We’ve spent more on books than on any other form of entertainment. There are stacks of books in every room of our tiny house. When it starts feeling cluttered here, my husband suggests that we get rid of some books.
There’s no way.
The kids and I couldn’t part with a single, vital tome. Every one is special in a certain way: we cherished the character, the setting was magical, we think the great-grandkids might like the plot.
It’s an investment, all those pages.
One book in particular cost over $3,000!
Are you ready for its bank-breaking title?
It was Mary Pope Osborne’s Blizzard of the Blue Moon, #36 in the Magic Tree House series.
You can get the same one for twelve bucks off Amazon.
Here’s how we ended up paying a fortune for it: Reesie, our youngest, loves the Magic Tree House books. He’s read them a billion times, and listened to them on tape. If you give him a sentence out of any one of them, he can give you the next three. When we read #36 – about the depression in New York City – he became obsessed with seeing the unicorn, Dianthus.
Since Dianthus lives in a tapestry in the Cloisters of New York, we flew across the nation last year, taking a cab through Harlem to find him. Watching Reesie’s eyes pop before the majestic weaving was worth every penny.

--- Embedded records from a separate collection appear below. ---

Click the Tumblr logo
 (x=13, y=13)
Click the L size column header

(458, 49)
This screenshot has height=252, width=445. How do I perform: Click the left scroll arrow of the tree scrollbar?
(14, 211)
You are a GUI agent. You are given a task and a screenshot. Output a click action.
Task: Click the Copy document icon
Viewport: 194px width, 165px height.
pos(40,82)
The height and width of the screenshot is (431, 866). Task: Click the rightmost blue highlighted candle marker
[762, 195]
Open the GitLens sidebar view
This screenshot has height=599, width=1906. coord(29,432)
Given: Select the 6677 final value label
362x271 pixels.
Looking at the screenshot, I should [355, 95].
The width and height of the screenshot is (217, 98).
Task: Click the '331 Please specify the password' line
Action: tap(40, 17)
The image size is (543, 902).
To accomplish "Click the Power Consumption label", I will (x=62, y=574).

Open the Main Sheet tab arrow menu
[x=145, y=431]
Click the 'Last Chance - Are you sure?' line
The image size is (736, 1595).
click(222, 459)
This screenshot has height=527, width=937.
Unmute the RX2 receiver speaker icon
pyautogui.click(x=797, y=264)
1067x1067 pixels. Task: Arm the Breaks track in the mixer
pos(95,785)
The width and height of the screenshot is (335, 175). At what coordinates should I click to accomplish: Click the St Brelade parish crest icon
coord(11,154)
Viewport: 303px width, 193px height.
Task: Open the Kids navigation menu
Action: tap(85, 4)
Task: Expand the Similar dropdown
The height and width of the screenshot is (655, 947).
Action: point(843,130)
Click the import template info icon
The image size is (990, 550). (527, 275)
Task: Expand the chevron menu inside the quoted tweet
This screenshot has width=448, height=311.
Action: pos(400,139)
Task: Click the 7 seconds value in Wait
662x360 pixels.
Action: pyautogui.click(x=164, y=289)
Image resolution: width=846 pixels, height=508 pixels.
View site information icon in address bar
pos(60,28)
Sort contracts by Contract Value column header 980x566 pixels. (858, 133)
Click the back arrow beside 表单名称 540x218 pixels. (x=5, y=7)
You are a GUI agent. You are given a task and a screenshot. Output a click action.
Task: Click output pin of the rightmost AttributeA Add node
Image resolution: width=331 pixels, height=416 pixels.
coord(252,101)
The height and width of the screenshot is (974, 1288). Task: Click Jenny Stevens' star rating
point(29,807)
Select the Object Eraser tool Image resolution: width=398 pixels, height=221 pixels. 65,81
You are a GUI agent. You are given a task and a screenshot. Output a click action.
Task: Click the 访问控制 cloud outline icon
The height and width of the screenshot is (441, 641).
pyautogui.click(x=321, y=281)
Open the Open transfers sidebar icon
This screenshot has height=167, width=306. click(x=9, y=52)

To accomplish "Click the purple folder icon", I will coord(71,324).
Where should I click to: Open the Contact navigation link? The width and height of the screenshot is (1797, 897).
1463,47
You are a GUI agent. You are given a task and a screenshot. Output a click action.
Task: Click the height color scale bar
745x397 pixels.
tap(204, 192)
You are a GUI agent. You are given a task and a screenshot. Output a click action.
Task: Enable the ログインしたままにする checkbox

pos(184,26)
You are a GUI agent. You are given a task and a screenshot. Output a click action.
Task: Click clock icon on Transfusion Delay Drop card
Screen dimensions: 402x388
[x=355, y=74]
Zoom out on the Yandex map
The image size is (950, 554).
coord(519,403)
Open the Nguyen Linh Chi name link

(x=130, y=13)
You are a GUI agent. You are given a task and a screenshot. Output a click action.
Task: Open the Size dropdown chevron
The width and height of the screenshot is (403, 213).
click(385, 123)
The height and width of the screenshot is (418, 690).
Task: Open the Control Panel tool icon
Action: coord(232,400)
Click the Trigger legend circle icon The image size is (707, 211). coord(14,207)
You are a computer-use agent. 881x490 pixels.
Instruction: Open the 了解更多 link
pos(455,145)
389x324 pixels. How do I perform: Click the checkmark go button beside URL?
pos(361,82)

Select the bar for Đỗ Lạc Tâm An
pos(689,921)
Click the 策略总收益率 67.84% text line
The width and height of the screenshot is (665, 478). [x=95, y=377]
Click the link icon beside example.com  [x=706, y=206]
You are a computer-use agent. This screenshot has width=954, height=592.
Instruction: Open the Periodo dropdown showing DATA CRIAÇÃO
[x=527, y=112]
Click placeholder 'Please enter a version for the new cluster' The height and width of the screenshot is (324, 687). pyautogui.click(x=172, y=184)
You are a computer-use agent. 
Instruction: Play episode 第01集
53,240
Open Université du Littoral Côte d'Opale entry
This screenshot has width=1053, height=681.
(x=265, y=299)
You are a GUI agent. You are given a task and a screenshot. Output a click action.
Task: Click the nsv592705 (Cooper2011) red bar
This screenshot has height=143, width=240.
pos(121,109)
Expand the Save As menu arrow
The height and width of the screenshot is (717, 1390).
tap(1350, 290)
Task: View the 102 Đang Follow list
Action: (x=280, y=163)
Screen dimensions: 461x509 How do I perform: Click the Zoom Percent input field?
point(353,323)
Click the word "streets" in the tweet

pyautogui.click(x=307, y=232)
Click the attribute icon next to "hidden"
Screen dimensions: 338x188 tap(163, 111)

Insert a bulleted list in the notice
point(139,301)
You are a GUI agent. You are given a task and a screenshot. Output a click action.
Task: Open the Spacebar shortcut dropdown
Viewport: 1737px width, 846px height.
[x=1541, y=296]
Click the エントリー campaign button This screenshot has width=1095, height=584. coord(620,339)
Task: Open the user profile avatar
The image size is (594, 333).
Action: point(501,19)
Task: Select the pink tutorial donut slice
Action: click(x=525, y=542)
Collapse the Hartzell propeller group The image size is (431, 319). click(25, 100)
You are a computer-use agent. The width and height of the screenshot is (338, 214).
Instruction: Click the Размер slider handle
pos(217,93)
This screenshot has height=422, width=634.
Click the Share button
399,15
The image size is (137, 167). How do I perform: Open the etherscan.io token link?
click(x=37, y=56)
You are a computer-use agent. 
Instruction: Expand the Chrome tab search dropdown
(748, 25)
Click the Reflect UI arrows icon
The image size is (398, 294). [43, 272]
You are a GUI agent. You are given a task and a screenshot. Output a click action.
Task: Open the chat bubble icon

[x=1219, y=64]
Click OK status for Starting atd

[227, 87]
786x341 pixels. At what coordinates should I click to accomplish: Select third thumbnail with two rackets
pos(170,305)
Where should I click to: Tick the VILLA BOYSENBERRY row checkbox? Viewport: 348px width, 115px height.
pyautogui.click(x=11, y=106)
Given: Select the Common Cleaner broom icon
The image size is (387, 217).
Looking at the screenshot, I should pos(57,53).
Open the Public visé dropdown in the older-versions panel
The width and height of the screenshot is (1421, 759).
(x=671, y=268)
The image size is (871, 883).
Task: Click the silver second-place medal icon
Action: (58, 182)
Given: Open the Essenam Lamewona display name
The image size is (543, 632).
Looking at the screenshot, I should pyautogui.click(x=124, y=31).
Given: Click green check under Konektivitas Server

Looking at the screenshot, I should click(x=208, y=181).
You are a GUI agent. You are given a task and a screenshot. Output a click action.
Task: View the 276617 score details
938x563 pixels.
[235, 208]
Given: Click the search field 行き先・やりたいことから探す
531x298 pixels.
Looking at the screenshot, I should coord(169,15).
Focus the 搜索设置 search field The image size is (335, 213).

This was our most expensive book trip – to date. There’s one planned to La Paz in October to see the setting of Steinbeck’s The Pearl. We rode his red pony in Salinas two years ago.
Before that, we sat under Barbara Kingsolver’s Bean Trees in Arizona and marveled at Lawrence Yep’s Chinatown in San Francisco.
On the kids’ Someday List is the Tomten’s Sweden, Hogwart’s Academy of Witchcraft and Wizardry, and the land where the Wild Things are.
We’ll get to some of them eventually.
Emily Dickinson said, “There is no frigate like a book.”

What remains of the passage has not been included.